== Record extracts ==

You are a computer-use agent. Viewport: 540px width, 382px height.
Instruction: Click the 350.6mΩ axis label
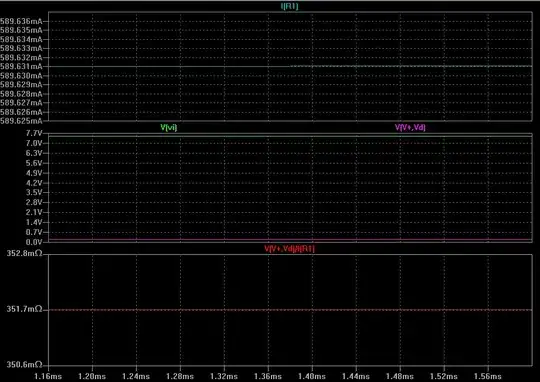coord(24,364)
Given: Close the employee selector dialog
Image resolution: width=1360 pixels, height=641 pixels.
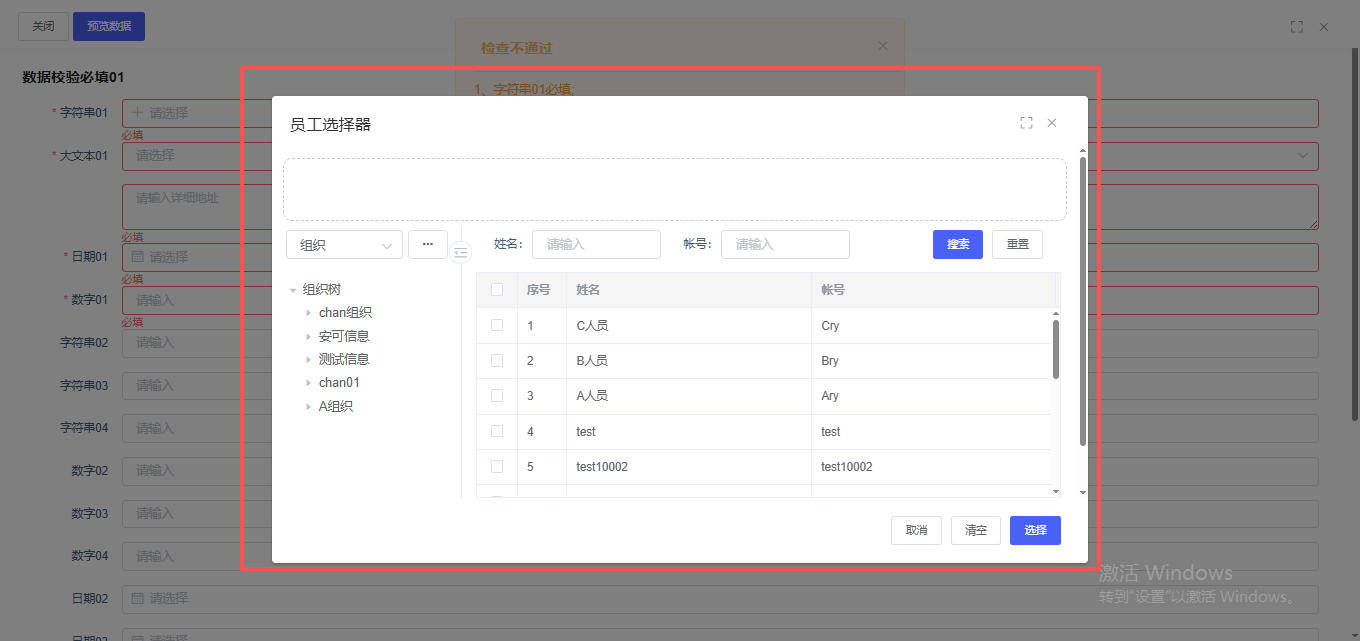Looking at the screenshot, I should 1052,123.
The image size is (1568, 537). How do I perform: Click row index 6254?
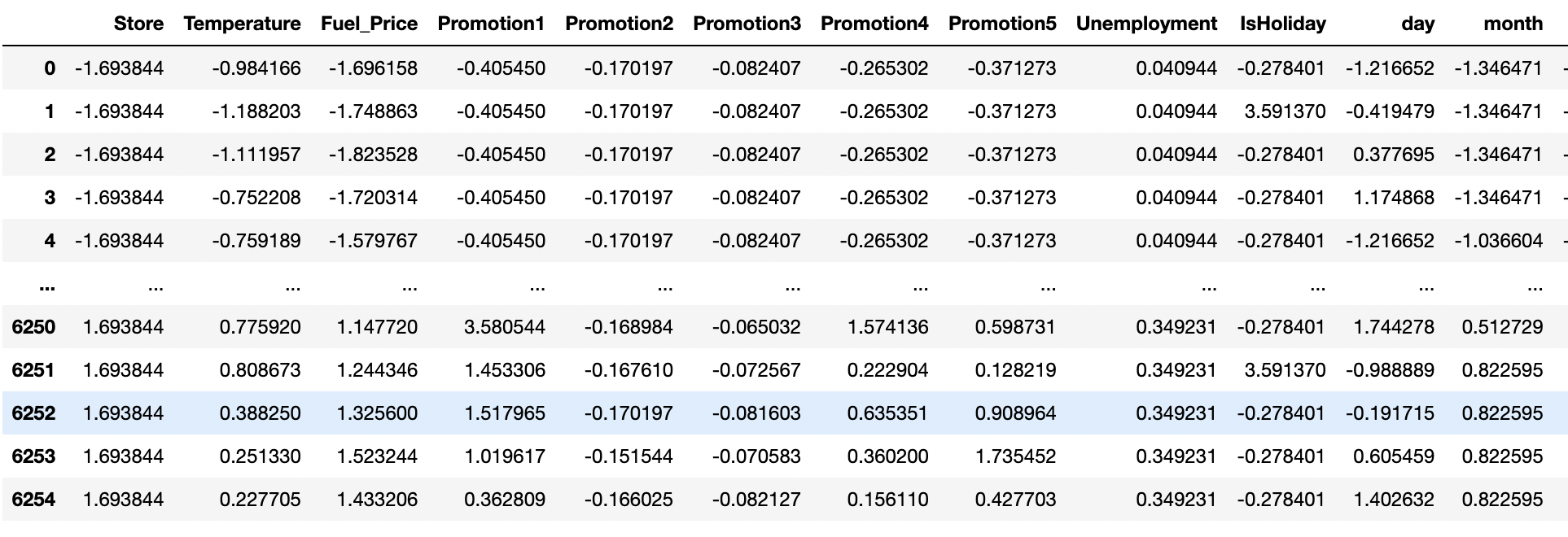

===

Transcribe the items word for word, starting at the line that contains "Given: Close the employee selector dialog" and continuing through the end of the items. Leave the pictures out of the transcription.

Solved exercise:
Given: Close the employee selector dialog
Image resolution: width=1360 pixels, height=641 pixels.
Looking at the screenshot, I should 1052,123.
The image size is (1568, 537). How do I perform: Click row index 6254?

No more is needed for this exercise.